**Excerpt provided**

Household composting is a nice intention. But when life gets in the way, “it’s one of the first things that you stop doing,” Icelandic entrepreneur Björk Brynjarsdóttir said. 

She knows the topic well: A few years ago, she and soil quality expert Julia Brenner co-founded Melta, a startup whose name is a play on the Icelandic word for compost, ‘molta.’

Melta is based on the process known as bokashi, a form of fermented composting that Björk Brynjars compares to a micro-brewery. Its center is an airtight bucket that people fill with organic material and spray with microbes that facilitate fermentation so they don’t have to worry about smell and other nuisances.

What Melta found out during its process is that users raved about the system because it was convenient; the environmental impact was more of a plus. This is good news for Melta: It means that everyone can adopt it, not just climate-conscious people. “We want to make it work for the modern person and for regular human people,” Björk Brynjars explained. 

However, Melta’s actual clients are actually institutions, not individuals, she explained. “We essentially have been developing a closed loop system that is specifically focused on rural communities to locally process the food waste, turn it into a fertilizer and save a lot of waste management costs.” 

Financial incentives

EU policy is a strong incentive for municipalities to embrace the circular economy and solutions like Melta’s. While Iceland is not an EU member, it is part of the European Economic Area (EEA), and a significant proportion of the EU’s laws are applied in Iceland today. This means the country will eventually have to comply with the EU’s policy on waste management, which is quite ambitious when it comes to sorting, recycling and disposing of waste.

**What you will do**
Please write out, word for word, the part of the Melta excerpt between "Melta is based" and "and other nuisances.", inclusive.

**Provided records**
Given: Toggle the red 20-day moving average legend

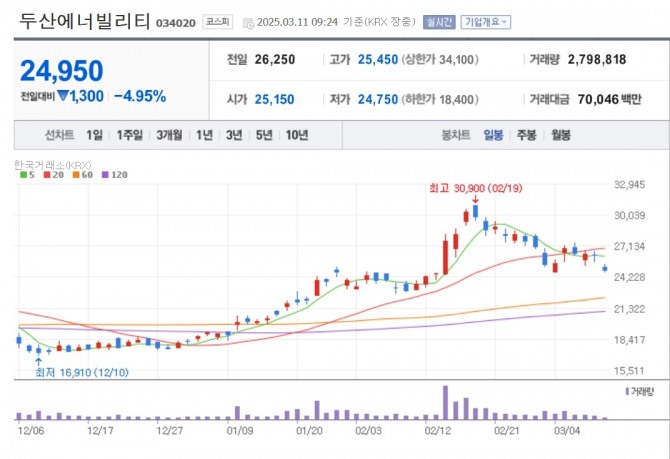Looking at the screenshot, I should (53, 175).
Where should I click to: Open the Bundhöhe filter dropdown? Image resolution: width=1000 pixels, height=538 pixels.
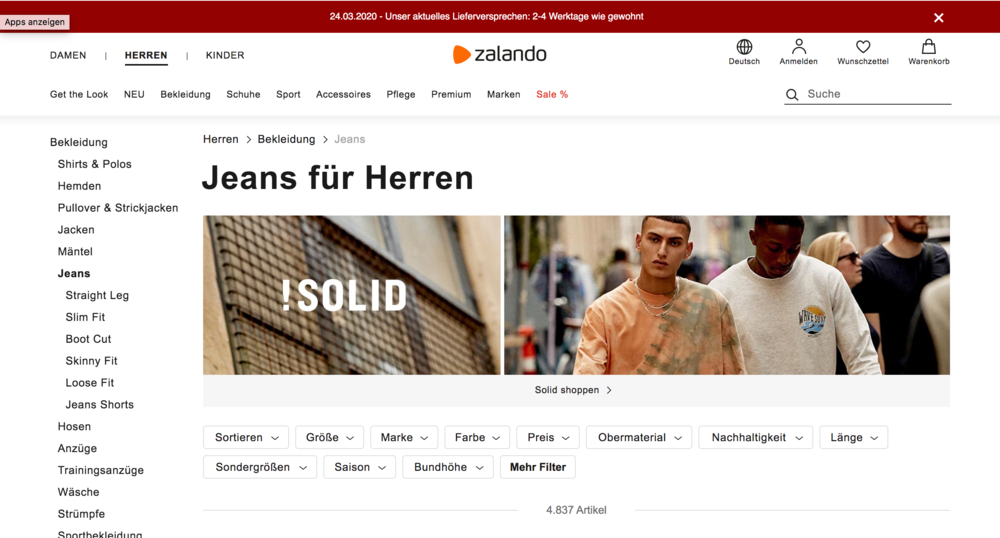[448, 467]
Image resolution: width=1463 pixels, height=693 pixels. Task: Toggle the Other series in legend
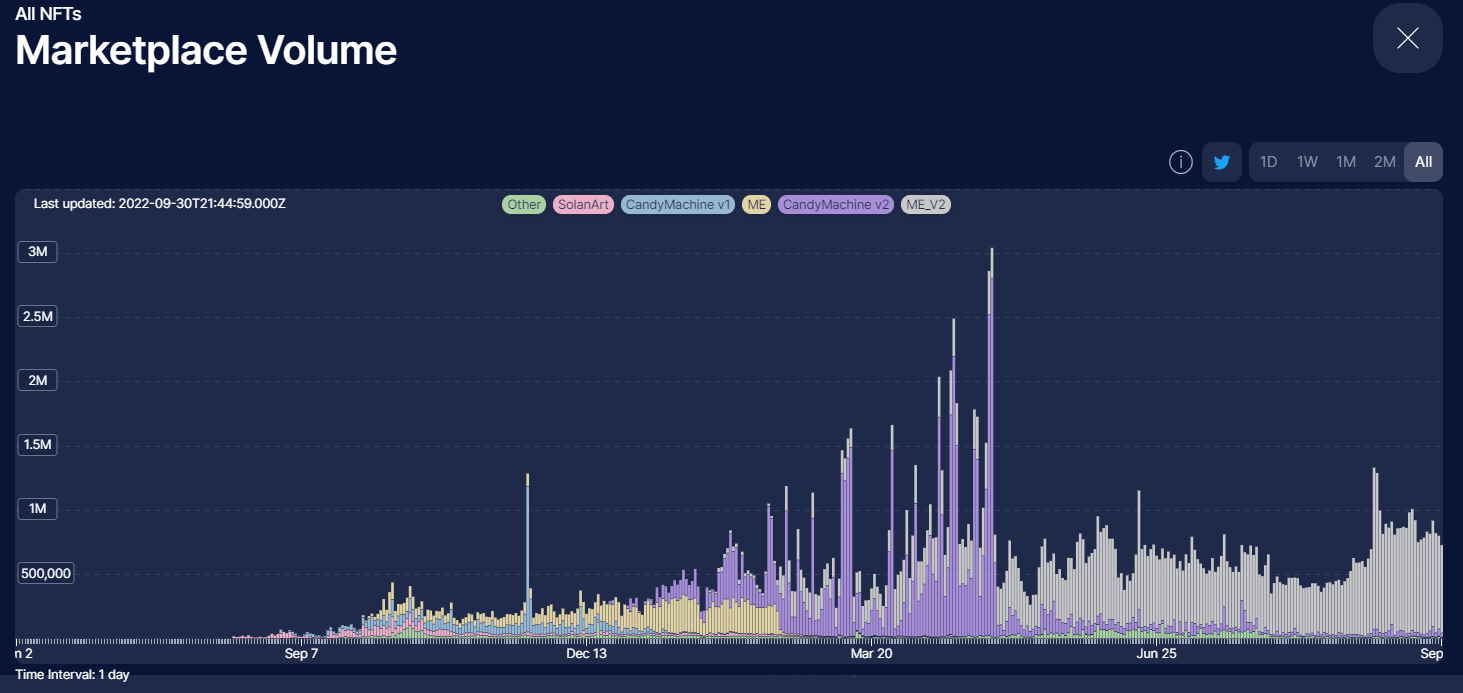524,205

**Solution to this task**
Melta is based on the process known as bokashi, a form of fermented composting that Björk Brynjars compares to a micro-brewery. Its center is an airtight bucket that people fill with organic material and spray with microbes that facilitate fermentation so they don’t have to worry about smell and other nuisances.